TO DO:
Retype the stretch of rows from the line that contains "Select the Synchronization type row entry" through the line that contains "coord(984,358)", including both of those lines, exactly as they appear and nothing else.
--- START OF EXCERPTED DATA ---
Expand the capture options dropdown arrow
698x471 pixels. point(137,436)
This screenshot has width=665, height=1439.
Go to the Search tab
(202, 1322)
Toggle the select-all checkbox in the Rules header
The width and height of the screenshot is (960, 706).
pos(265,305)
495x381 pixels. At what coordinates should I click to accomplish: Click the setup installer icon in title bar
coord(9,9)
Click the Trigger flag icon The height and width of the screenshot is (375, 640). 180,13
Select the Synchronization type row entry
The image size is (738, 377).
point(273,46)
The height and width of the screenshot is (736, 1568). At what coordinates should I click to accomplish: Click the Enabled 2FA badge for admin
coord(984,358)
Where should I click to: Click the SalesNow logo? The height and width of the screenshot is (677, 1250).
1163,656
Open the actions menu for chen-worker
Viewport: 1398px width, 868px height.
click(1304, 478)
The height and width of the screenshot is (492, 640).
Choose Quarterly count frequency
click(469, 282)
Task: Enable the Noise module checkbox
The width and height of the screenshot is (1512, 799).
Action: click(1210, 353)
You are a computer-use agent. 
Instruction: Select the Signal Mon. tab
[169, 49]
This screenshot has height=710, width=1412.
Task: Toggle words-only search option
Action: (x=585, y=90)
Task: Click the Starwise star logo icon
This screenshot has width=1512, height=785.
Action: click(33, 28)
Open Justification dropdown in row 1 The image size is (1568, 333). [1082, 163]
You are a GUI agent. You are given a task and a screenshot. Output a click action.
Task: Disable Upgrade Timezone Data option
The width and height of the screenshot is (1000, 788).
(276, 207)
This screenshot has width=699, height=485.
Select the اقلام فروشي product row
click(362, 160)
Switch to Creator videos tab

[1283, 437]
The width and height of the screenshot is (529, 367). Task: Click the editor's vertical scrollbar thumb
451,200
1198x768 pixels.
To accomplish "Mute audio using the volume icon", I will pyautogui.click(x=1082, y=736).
--- END OF EXCERPTED DATA ---
CORRECT RESULT:
Select the Synchronization type row entry
The image size is (738, 377).
point(273,46)
The height and width of the screenshot is (736, 1568). At what coordinates should I click to accomplish: Click the Enabled 2FA badge for admin
coord(984,358)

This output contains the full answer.